[Excerpt to read start]

Accounting for the content of a message to evaluate exposure is particularly important in political debates because a response may invert the meaning of the original message (the Source) before sharing it, causing a negative outcome from the perspective of the original author37,38. Thus, to correctly measure total engagement with specific content within a social network, it is essential to explicitly weigh both the positive effects of engagements that agree with the Source and the negative effects of engagements that disagree with the Source.

The Twitter platform provides a straightforward way to assess the opinion of a user towards content. In April 2015, Twitter launched the "Quote" feature, which allows a user to retweet an original message with a comment. Using this feature, users can agree with, disagree with, or simply communicate the existence of a message. Garimella et al.37 found that the feature has increased political discourse and diffusion compared to existing features. By comparing the text of the comments accompanying "Quote" retweets to the original Tweet, they found a change between the "Quote" comment and the original text, with 4% of Quote texts disagreeing with the Source text. Guerra et al.38 found that social groups that hold views antagonistic to one another may retweet messages of antagonist groups more often than they retweet messages from other groups. Additionally, they underscored that retweets could carry a negative polarity, conveying a sentiment that is contrasting the view relative to the original author.

Here we developed machine-learning models to predict whether a Tweet will undergo Opinion Inversion, defined as a non-identical sentiment polarity between a Quote and its Source text (O.I.). Using politically-oriented discourse relating to the Israeli–Palestinian conflict, we investigated the relations between Source and Quote sentiments towards Israel. We identified strategic types of Quotes to sources that were unrelated to the conflict. Given the high impact of polarization on political discourse, our work can be utilized to optimize content propagation.

Methods

Twitter dataset

We extracted a random sample of 715,894 English language Tweets that were posted between January 6, 2008 and February 12, 2018 and included a set of 30 general keywords or hashtags related to Israel with a focus on the Israeli–Palestinian conflict. These keywords and hashtags cover a wide variety of organizations, key personals, and terminologies that are directly or indirectly related to Israel. In addition, they were found to be popular on Google Trends, consistent with a previous study10, or widely used by newspapers and reports of organizations that support or oppose Israel (see S1, Data collection).

To refrain from a bias related to a different interpretation of what is constitutes political content, we defined a Tweet to be relevant if it included any content linked to Israel, excluding weather and sports terms. By manually labeling 5000 Tweets by 7 Israeli students, we developed a relevance classification model to identify whether a Tweet is, indeed, relevant (see S2, a Relevance classification model). For example, the hashtag "#SJP" may refer to the American actress Sarah Jessica Parker (i.e., not relevant) but may instead refer to Students for Justice in Palestine, which is relevant. To evaluate the labeling process, we used a kappa coefficient (Cohen, 1960). The kappa statistic value for 100 Tweets was 0.95. Our model reached an accuracy of 0.96 and ROC-AUC of 0.98 on the test set, suggesting that 89% of the 715,894 Tweets carried out were relevant.

[Excerpt to read end]
[Dataset extract start]

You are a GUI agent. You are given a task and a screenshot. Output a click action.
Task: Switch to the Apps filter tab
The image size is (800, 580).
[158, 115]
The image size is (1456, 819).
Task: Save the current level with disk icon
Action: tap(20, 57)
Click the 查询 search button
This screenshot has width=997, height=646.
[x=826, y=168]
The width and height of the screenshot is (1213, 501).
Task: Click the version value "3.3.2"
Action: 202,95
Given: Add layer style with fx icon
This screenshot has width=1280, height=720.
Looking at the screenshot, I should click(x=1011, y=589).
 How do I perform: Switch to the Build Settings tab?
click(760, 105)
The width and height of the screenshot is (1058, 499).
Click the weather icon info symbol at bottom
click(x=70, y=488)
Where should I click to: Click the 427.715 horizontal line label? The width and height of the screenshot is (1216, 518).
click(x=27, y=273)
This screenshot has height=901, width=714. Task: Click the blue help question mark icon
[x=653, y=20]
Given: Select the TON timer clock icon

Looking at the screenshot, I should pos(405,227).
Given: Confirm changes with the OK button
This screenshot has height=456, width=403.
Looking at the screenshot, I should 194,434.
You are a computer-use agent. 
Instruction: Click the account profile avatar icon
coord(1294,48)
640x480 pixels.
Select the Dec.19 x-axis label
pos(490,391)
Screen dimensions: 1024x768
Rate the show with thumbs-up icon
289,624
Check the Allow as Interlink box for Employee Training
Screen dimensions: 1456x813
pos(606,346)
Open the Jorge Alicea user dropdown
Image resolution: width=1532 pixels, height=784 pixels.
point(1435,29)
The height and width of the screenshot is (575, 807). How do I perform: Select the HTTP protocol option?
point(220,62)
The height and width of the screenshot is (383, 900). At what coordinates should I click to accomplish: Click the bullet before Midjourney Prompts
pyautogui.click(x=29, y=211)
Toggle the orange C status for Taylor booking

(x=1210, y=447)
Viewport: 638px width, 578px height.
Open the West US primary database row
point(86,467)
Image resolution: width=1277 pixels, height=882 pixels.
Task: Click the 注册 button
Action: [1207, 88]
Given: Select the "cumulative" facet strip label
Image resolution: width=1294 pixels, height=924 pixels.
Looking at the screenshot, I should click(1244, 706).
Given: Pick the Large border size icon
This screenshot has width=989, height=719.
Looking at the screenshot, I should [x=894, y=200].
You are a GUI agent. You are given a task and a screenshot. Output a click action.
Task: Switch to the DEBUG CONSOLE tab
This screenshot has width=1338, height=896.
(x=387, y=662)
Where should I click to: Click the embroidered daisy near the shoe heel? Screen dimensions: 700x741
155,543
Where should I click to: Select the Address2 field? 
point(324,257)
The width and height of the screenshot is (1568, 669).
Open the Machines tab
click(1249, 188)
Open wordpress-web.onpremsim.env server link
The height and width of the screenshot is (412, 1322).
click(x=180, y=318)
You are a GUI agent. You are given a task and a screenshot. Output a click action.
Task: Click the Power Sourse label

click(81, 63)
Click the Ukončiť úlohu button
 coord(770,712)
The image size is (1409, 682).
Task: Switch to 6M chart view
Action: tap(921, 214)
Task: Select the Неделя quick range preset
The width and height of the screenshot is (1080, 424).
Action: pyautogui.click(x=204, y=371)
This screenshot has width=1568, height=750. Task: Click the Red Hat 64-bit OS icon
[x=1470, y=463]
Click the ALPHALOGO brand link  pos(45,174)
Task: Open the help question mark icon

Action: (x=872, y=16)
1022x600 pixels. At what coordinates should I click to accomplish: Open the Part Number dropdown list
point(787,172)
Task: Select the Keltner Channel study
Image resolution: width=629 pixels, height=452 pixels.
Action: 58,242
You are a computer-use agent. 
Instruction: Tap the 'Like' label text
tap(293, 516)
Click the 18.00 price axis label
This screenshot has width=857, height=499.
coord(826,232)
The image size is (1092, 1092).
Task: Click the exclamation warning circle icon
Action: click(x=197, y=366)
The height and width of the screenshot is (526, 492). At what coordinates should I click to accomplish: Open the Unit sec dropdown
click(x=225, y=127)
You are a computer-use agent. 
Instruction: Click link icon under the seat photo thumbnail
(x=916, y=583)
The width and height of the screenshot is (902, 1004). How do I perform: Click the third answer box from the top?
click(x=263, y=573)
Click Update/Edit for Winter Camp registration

[Dataset extract end]

#### What this exercise asks
a: Rewrite the paragraph of the excerpt on Quote retweets beginning "We extracted a random sample" as a short bulleted list that keeps its main facts.
b: In the excerpt on Quote retweets, when did Twitter launch the "Quote" feature?
c: Please return the passage of the excerpt on Quote retweets from "Accounting for the" up to and including "with the Source.".

#### Set of answers
a:
- A random sample of 715,894 English-language Tweets
- Posted between January 6, 2008 and February 12, 2018
- Each included at least one of 30 general keywords or hashtags related to Israel, with a focus on the Israeli–Palestinian conflict
- The keywords and hashtags cover organizations, key figures, and terminologies directly or indirectly related to Israel
- They were popular on Google Trends, consistent with a previous study, or widely used by newspapers and by reports of organizations that support or oppose Israel

b: April 2015.

c:
Accounting for the content of a message to evaluate exposure is particularly important in political debates because a response may invert the meaning of the original message (the Source) before sharing it, causing a negative outcome from the perspective of the original author37,38. Thus, to correctly measure total engagement with specific content within a social network, it is essential to explicitly weigh both the positive effects of engagements that agree with the Source and the negative effects of engagements that disagree with the Source.